一方、法人設立の場合は法人税がかかります。法人税は固定税率であるため、高額な利益を上げる場合は節税効果があることがあります。
法的責任の違い
個人事業主は、自己責任で事業を行うため、借金や損失に対して個人資産で責任を負う必要があります。
しかし、法人を設立すると、法人と個人の資産が分離されるため、法人の借金や損失に対して個人資産は保護されます。
資金調達方法の違い
個人事業主の場合、資金調達は自己資金や個人融資が主となります。もちろんビジネスローンやファクタリングといった方法をとることも可能です。しかし、法人の場合は銀行融資や投資家からの資金調達など、資金調達方法に幅が出ます。また、個人事業主よりも大きな資金を調達することも可能です。
総じて、個人事業主として開業する場合は、手続きが簡単で開始費用が低いというメリットがありますが、法的責任が大きく、資金調達が限定的です。一方、法人設立の場合は、手続きや費用が多くかかるものの、法的責任が小さく、資金調達の幅が広がります。どちらの方法を選ぶかは、自分の事業規模やリスク許容度によって決めることが重要です。
「個人事業主としての開業するのがおすすめな人」「法人設立して社長になる方がおすすめな人」の違いは?

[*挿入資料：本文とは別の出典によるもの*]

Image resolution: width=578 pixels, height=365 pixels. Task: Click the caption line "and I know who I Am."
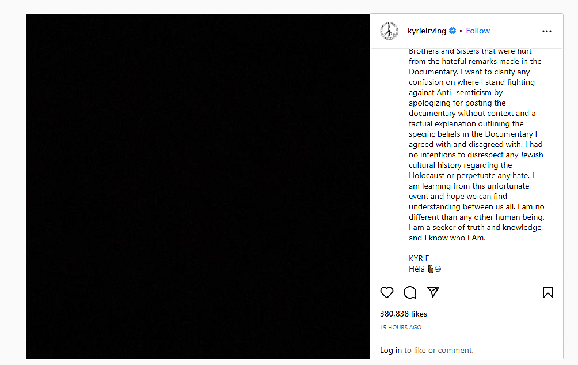[447, 238]
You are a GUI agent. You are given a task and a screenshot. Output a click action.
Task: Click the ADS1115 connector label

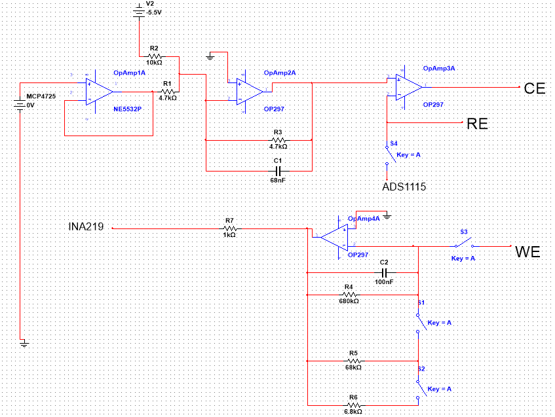[x=404, y=187]
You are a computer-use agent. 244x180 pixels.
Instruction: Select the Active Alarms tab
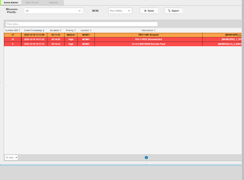(11, 2)
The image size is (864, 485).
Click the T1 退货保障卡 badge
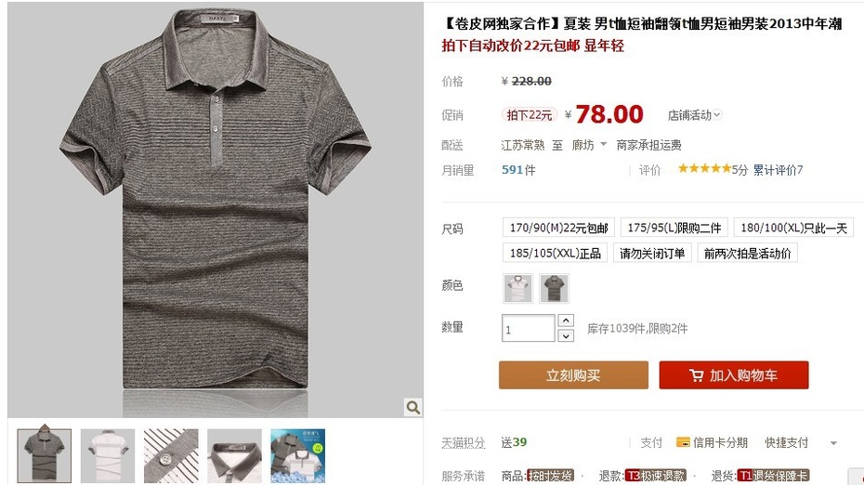[x=773, y=476]
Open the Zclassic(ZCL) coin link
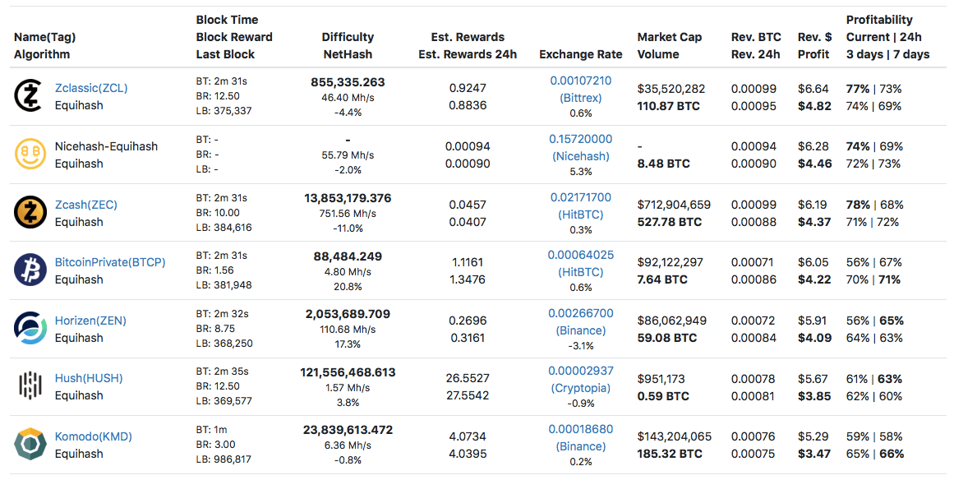Image resolution: width=954 pixels, height=480 pixels. click(91, 88)
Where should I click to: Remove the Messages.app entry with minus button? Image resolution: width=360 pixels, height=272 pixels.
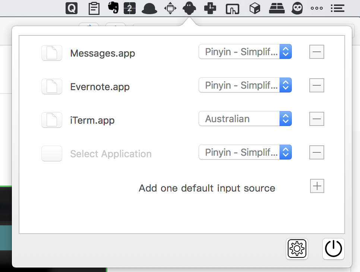click(x=317, y=52)
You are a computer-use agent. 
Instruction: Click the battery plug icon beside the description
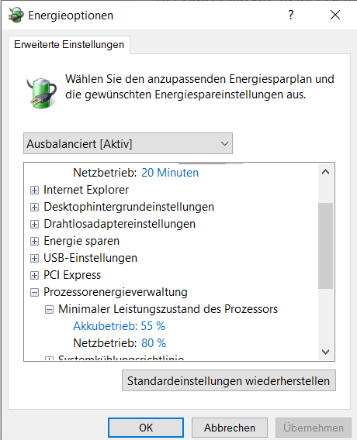pos(42,93)
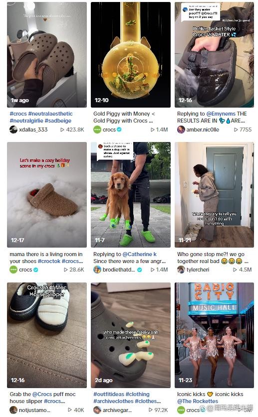Image resolution: width=258 pixels, height=417 pixels.
Task: Open the cozy holiday scene crocs video
Action: (x=47, y=195)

個人事業主として開業することと、法人設立して社長になることの違いを理解し、自分に適した働き方を選ぶことが重要です。それぞれおすすめな人の特徴を以下に示します。
個人事業主として開業がおすすめな人
- 手続きや開始費用を最小限に抑えたい人
- 事業規模が小さく、リスク許容度が高い人
- 独立して働きたいが、資金調達が限られる人
- 個人で完結するビジネスモデルを持っている人
個人事業主として開業するメリットは、手続きが簡単で開始費用が低い点です。また、事業規模が小さくリスク許容度が高い人には、個人事業主の柔軟性が魅力的です。ただし、法的責任が大きいため、自己資金で事業を行いたい人や、個人で完結するビジネスモデルを持っている人に向いています。
法人設立して社長になる方がおすすめな人
- 事業規模が大きく、リスク許容度が低い人
- 資金調達の幅を広げたい人
- 法人としての信用やブランド力を築きたい人
- 複数人で協力して事業を展開したい人
法人設立の場合は、手続きや費用がかかるものの、法人と個人の資産が分離されるため、法的責任が小さくなります。また、資金調達の幅が広がるため、事業規模が大きい人や、資金調達を行いたい人に適しています。さらに、法人としての信用やブランド力を築きたい人や、複数人で協力して事業を展開したい人にも法人設立がおすすめです。
まとめ
会社員と社長の兼業は、多くのメリットがありますが、法的問題や税制面のデメリットも理解しておくことが重要です。個人事業主と法人設立の違いを把握し、自分に適した働き方を選択することで、兼業の成功に繋げることができます。
自分の事業規模やリスク許容度、資金調達の必要性、事業の性質によって、適切な働き方を選びましょう。